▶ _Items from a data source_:
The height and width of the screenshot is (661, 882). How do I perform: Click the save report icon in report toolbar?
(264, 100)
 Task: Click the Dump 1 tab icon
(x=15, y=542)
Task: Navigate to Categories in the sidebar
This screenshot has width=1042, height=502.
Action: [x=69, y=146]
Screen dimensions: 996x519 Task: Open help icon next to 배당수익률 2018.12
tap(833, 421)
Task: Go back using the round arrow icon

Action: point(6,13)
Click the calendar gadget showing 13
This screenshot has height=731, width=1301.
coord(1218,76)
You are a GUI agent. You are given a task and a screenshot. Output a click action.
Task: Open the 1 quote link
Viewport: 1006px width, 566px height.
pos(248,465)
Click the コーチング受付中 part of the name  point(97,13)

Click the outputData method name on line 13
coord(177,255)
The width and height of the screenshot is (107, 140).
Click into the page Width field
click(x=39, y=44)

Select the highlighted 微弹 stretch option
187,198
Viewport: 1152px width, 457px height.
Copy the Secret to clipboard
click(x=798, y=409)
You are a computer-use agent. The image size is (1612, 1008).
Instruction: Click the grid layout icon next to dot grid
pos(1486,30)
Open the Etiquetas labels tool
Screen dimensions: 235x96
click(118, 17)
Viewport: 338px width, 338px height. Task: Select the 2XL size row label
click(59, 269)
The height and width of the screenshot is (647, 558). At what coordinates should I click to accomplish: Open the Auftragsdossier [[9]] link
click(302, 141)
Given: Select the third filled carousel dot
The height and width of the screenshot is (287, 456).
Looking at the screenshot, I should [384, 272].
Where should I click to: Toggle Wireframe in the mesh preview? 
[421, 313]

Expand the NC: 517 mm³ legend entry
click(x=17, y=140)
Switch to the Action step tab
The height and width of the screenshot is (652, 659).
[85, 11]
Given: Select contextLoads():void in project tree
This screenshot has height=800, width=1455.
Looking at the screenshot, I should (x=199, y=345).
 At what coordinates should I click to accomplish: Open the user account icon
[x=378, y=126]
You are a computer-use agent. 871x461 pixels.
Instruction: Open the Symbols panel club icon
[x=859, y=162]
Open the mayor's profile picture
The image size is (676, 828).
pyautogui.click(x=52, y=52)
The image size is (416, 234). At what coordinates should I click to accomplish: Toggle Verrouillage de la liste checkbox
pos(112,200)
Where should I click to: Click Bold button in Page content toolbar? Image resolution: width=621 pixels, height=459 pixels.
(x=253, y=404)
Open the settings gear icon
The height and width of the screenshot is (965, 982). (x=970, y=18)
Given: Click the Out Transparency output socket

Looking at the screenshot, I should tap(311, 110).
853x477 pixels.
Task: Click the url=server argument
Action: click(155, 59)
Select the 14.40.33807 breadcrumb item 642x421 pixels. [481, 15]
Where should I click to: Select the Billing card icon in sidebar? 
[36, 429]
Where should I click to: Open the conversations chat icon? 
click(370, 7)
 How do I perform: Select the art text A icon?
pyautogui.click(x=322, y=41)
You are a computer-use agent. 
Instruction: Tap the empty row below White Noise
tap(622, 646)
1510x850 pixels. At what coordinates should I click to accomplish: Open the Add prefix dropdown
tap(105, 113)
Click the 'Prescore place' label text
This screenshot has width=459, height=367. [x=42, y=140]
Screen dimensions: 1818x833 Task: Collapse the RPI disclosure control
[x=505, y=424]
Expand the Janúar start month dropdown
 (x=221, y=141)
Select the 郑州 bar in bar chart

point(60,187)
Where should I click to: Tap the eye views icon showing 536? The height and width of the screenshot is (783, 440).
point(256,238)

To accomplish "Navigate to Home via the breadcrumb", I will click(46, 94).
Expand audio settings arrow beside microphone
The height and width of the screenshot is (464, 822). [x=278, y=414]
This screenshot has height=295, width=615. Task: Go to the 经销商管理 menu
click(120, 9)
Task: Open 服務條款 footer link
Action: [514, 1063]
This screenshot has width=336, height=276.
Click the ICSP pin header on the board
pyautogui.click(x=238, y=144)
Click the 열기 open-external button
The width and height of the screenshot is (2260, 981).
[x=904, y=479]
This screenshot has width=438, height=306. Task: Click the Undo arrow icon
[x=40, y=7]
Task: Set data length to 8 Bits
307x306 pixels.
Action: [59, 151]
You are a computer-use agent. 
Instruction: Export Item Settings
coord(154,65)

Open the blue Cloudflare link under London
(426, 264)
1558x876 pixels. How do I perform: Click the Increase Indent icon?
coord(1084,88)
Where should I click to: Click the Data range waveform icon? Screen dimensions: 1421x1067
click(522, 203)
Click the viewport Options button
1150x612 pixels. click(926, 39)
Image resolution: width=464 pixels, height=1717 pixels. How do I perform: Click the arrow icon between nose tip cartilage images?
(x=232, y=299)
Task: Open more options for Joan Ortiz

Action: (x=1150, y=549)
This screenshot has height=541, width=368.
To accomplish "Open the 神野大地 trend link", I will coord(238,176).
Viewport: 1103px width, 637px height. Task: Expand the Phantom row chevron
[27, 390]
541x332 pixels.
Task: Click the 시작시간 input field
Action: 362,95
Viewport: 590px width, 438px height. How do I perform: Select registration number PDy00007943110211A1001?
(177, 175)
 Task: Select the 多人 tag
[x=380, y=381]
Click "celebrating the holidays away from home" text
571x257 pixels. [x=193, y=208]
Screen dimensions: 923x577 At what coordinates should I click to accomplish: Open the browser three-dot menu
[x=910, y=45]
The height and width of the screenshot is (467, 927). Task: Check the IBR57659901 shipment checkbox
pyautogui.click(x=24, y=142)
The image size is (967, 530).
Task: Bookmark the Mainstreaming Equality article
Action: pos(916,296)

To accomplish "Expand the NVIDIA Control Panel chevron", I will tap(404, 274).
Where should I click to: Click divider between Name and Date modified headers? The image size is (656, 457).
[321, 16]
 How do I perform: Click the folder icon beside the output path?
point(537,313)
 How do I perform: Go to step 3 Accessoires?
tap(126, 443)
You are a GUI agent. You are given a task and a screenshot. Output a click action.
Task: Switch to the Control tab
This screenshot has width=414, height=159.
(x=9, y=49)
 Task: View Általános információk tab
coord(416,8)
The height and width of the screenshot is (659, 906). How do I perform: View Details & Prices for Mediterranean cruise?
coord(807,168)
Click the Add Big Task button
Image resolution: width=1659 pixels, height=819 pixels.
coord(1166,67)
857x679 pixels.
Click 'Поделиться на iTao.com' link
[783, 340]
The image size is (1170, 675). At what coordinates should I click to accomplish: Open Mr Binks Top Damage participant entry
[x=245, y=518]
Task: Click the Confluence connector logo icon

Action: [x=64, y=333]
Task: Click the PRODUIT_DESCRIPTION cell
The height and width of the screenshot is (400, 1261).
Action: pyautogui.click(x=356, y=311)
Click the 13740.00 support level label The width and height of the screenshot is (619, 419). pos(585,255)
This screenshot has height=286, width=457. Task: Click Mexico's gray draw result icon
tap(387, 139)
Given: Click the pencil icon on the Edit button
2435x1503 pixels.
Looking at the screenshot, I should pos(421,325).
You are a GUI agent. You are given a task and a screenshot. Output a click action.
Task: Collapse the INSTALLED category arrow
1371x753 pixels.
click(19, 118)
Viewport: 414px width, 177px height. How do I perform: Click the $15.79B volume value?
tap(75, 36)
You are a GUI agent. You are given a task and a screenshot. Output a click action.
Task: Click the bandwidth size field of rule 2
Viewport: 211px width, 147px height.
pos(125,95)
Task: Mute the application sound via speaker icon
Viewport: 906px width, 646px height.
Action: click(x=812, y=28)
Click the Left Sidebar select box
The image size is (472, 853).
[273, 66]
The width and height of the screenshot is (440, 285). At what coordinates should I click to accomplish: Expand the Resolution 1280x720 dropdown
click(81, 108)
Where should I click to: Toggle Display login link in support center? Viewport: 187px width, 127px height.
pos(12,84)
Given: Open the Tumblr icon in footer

▶ _Task statement_:
Copy out word for word the entries from the line with "Where should I click to: Click the" to the line with "[x=910, y=45]", both included.

▶ _Output for this task_:
Where should I click to: Click the Data range waveform icon? Screen dimensions: 1421x1067
click(522, 203)
Click the viewport Options button
1150x612 pixels. click(926, 39)
Image resolution: width=464 pixels, height=1717 pixels. How do I perform: Click the arrow icon between nose tip cartilage images?
(x=232, y=299)
Task: Open more options for Joan Ortiz

Action: (x=1150, y=549)
This screenshot has height=541, width=368.
To accomplish "Open the 神野大地 trend link", I will coord(238,176).
Viewport: 1103px width, 637px height. Task: Expand the Phantom row chevron
[27, 390]
541x332 pixels.
Task: Click the 시작시간 input field
Action: 362,95
Viewport: 590px width, 438px height. How do I perform: Select registration number PDy00007943110211A1001?
(177, 175)
 Task: Select the 多人 tag
[x=380, y=381]
Click "celebrating the holidays away from home" text
571x257 pixels. [x=193, y=208]
Screen dimensions: 923x577 At what coordinates should I click to accomplish: Open the browser three-dot menu
[x=910, y=45]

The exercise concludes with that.